Keine Viertelstunde später klingelte es an ihrer Tür. Mia öffnete und sah sich, wie erwartet, dem schlanken, jungen Mann vom Vortag gegenüber. Diesmal in Jeans und Turnschuhen. Die dunkelbraunen Haare nicht ganz so gebändigt wie gestern.

„Hallo!“, lächelnd gab er ihr die Hand.
 

Mias ganze Unsicherheit war mit einem Mal verschwunden. Sie hätte nicht gedacht, dass es so gut tun würde ihn wiederzusehen.

„Komm rein!“
 

„Da hast du aber wirklich schon eine Menge geschafft!“, anerkennend ließ Michael seinen Blick über die Koffer, Taschen und Plastikkisten schweifen, die in dem Zimmer standen.

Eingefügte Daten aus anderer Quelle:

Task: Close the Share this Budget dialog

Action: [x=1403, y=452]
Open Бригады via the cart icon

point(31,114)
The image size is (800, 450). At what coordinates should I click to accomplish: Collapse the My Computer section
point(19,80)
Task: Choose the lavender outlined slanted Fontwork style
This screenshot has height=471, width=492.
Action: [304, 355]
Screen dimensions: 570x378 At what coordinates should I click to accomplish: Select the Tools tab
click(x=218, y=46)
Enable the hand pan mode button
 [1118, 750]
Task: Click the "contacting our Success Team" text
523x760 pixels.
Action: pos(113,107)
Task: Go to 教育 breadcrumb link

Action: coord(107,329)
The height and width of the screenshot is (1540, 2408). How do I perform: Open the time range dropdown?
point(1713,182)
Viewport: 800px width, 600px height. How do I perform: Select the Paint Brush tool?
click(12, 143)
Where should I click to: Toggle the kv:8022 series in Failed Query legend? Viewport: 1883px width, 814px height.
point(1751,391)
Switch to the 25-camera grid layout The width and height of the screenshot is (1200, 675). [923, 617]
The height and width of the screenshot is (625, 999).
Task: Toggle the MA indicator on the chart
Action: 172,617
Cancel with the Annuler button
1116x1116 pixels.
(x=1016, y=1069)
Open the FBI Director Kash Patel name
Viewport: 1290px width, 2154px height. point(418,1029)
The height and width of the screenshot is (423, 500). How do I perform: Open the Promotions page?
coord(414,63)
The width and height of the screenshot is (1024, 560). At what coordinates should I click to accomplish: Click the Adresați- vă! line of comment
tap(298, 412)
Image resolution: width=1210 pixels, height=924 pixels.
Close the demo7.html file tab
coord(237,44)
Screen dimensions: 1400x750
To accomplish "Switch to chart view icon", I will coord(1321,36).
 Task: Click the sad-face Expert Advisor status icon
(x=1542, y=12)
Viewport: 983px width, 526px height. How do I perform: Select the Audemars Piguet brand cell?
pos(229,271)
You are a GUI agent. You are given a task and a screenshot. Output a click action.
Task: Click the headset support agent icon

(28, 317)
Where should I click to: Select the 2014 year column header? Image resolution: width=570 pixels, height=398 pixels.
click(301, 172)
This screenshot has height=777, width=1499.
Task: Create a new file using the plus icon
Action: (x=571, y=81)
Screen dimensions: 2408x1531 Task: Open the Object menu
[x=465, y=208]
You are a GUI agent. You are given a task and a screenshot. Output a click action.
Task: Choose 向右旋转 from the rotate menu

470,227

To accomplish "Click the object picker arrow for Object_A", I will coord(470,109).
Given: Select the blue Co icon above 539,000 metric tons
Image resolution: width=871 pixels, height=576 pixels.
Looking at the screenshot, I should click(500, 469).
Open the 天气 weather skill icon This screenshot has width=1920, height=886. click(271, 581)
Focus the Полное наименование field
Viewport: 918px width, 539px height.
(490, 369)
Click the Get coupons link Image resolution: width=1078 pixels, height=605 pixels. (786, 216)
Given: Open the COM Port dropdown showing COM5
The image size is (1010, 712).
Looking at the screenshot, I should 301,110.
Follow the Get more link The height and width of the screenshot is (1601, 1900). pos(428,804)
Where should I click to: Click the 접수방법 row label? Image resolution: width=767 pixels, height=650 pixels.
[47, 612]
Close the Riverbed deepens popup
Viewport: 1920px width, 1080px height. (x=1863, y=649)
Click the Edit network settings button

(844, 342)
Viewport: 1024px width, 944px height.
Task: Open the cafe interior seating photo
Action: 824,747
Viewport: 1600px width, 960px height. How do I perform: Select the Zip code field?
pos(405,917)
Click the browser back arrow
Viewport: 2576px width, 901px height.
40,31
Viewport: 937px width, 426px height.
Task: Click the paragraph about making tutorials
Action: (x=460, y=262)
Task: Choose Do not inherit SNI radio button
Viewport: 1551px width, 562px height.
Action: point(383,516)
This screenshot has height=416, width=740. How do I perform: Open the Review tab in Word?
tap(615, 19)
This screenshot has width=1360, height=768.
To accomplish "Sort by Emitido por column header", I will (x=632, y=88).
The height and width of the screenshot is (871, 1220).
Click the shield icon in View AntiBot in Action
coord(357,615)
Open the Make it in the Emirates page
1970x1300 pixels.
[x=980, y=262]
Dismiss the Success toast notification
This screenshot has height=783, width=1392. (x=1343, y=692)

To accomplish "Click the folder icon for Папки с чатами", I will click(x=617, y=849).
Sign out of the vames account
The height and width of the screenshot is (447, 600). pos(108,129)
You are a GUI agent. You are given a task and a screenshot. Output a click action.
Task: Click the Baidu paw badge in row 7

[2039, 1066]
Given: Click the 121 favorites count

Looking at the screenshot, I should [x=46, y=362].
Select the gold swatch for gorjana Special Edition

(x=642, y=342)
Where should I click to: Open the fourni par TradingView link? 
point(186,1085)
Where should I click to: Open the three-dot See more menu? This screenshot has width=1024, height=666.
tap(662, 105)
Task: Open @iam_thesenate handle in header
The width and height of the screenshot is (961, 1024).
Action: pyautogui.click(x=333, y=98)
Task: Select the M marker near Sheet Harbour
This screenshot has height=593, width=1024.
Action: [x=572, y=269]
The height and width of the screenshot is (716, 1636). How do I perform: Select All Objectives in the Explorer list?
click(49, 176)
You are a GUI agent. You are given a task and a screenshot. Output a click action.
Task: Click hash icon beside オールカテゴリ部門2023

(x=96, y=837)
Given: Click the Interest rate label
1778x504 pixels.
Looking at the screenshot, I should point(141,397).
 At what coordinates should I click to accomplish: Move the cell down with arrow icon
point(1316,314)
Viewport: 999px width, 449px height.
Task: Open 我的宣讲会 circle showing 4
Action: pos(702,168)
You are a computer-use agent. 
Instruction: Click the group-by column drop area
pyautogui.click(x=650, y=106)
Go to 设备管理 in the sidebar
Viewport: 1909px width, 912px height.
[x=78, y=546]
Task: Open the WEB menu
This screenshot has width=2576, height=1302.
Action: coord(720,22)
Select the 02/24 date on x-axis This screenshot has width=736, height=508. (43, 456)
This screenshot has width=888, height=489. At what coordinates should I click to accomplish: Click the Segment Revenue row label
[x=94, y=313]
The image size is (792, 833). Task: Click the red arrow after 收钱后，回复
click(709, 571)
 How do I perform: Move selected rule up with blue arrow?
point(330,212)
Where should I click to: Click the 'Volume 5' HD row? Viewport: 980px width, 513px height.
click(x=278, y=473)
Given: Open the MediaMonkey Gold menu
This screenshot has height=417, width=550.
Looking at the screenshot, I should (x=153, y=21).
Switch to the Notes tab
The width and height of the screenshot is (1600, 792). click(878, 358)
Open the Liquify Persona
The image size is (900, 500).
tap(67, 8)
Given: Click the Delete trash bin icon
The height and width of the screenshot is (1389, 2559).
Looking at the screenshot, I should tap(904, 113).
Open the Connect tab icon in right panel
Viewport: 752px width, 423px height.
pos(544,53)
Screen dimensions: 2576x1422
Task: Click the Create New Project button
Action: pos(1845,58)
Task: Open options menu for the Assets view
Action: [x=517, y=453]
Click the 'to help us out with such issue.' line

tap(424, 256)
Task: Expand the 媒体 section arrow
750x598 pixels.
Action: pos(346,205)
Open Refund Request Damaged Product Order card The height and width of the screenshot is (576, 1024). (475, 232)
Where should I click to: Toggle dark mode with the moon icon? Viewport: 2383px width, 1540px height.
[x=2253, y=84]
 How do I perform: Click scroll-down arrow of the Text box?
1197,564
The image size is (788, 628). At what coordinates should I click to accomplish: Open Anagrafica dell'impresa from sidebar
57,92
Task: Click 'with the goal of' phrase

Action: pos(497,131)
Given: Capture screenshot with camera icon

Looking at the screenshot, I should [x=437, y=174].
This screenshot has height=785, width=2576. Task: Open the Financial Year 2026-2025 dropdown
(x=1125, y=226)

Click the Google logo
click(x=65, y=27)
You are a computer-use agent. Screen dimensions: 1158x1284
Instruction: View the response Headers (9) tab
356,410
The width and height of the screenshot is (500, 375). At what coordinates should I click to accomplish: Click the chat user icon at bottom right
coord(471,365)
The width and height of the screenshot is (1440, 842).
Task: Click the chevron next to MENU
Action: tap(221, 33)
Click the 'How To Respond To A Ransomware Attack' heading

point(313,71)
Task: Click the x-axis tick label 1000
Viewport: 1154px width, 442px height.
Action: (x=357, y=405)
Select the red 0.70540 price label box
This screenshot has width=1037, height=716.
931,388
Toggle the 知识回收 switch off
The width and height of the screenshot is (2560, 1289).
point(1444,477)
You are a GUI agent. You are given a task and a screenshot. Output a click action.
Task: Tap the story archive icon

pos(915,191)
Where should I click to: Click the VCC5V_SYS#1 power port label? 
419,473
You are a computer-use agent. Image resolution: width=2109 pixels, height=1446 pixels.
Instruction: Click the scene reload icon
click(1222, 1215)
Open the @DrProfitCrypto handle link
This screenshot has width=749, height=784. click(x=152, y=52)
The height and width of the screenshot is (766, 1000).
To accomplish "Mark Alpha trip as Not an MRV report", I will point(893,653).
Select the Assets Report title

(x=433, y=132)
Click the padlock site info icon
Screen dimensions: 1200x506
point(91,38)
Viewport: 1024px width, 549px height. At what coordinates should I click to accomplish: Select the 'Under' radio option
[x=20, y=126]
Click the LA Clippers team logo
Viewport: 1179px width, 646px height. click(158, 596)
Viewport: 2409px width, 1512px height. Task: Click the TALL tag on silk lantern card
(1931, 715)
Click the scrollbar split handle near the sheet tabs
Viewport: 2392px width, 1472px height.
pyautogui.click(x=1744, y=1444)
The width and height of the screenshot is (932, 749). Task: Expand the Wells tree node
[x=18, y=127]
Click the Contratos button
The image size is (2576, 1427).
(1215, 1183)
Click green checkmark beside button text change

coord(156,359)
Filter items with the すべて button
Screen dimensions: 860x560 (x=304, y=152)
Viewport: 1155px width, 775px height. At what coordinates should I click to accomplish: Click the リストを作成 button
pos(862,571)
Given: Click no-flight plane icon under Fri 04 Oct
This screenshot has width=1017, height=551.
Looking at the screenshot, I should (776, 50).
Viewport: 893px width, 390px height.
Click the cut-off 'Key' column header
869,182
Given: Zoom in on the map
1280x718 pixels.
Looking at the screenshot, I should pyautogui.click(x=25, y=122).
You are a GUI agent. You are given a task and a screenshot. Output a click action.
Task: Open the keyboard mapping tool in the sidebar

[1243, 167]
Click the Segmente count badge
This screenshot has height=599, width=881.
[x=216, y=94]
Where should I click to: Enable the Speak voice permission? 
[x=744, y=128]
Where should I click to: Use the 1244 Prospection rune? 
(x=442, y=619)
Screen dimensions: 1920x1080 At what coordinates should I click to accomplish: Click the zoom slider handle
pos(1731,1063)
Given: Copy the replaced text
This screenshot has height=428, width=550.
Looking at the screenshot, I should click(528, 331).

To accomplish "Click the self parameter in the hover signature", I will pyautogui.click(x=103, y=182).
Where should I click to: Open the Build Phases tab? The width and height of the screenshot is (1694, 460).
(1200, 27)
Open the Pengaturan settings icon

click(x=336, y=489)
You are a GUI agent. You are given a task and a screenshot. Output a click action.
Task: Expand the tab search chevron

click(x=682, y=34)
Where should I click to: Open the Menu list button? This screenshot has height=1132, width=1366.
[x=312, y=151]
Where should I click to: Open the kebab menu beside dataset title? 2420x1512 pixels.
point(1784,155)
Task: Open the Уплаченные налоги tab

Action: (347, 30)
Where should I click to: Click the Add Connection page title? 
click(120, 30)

„Womit fangen wir an?“, Mia ging auf Lob nicht gerne ein, „Bringen wir die ganzen Sachen erst einmal in die andere Wohnung?“

Michael nickte.

„Dann haben wir hier wieder etwas mehr Platz!“, stimmte er ihrem Vorschlag zu.
 

Die Kiste mit den Büchern trugen sie gemeinsam. Der Rest ging einzeln.

Da Michaels silberner Wagen um einiges größer war, als Mias Golf, fand auch alles Gepäck auf einmal einen Platz im Kofferraum oder der Rückbank.

So konnte sie ihn vom Beifahrersitz aus lotsen und musste nicht vorne weg fahren.
 

Es war eine kleine Zweizimmerwohnung mit Küche und Bad.

Hell, mit Parkett ausgelegt.

Sie befand sich im dritten Stock eines Hochhauses, das zum Glück einen Aufzug hatte. So ging die Arbeit zwar nicht unbedingt schneller, dafür aber einfacher.

Worüber beide sehr froh waren.
 

*
 

„Ich nehme mal an, da jetzt einfach die Schrauben raus drehen?“, misstrauisch betrachtete Mia die drei Möbelstücke, die auseinandergebaut werden wollten, und ihr mit einem Mal doppelt so groß vorkamen wie gewöhnlich.

„Genau! Und nach Möglichkeit keine verlieren!“, Michael legte den Werkzeugkasten vor sich auf den Boden, „Möchtest du den Akkuschrauber? Damit geht’s einfacher.“

„Mach du nur!“, wehrte sie lachend ab und kniete sich zu ihm, „Ich werde sehen, wie weit ich per Hand komme!“
 

Sie arbeiteten schweigend. Eine Unterhaltung wäre bei dem Lärmpegel ohnehin nicht möglich gewesen.

Es wurde spät, bis sie die Teile in die andere Wohnung geschafft hatten und noch später, bis Michael sie wieder zusammengebaut und Mia ihre Kisten ausgepackt hatte.

Die Sonne war schon lange untergegangen.
 

Mit je einem Glas Wasser standen sie schließlich nach getaner Arbeit in Mias Küche.

„Gut, einiges fehlt noch!“, stellte Michael fest, „Esstisch, Stühle …“

„Sofa, Kleiderschrank!“, zählte sie weiter auf, „Aber das besorg ich mir so nach und nach in den nächsten Tagen. Dafür hat mir meine Mutter genug Geld auf einem extra Konto angelegt.“

„Wenn du möchtest, kann ich mitkommen. Vielleicht morgen oder übermorgen?“, schlug er vor, „Ich kann aus meinem Wagen auch noch die hinteren Sitze ausbauen.“
 

Diesmal zögerte Mia keine Sekunde.

„Aber du musst mir versprechen, nicht auf die Idee zu kommen, irgendwas zahlen zu wollen!“
 

~*~*~
 

Dieses Versprechen hatte er gehalten.

Schmunzelnd nippt Mia an ihrem Kräutertee. Und er hatte auch sein Wort gehalten, ihr nichts zu tun.

Über ihr Misstrauen ihm gegenüber kann sie jetzt nur noch den Kopf schütteln.

Michael ist wirklich in Ordnung.

Sie kann ihm vertrauen, das spürt sie.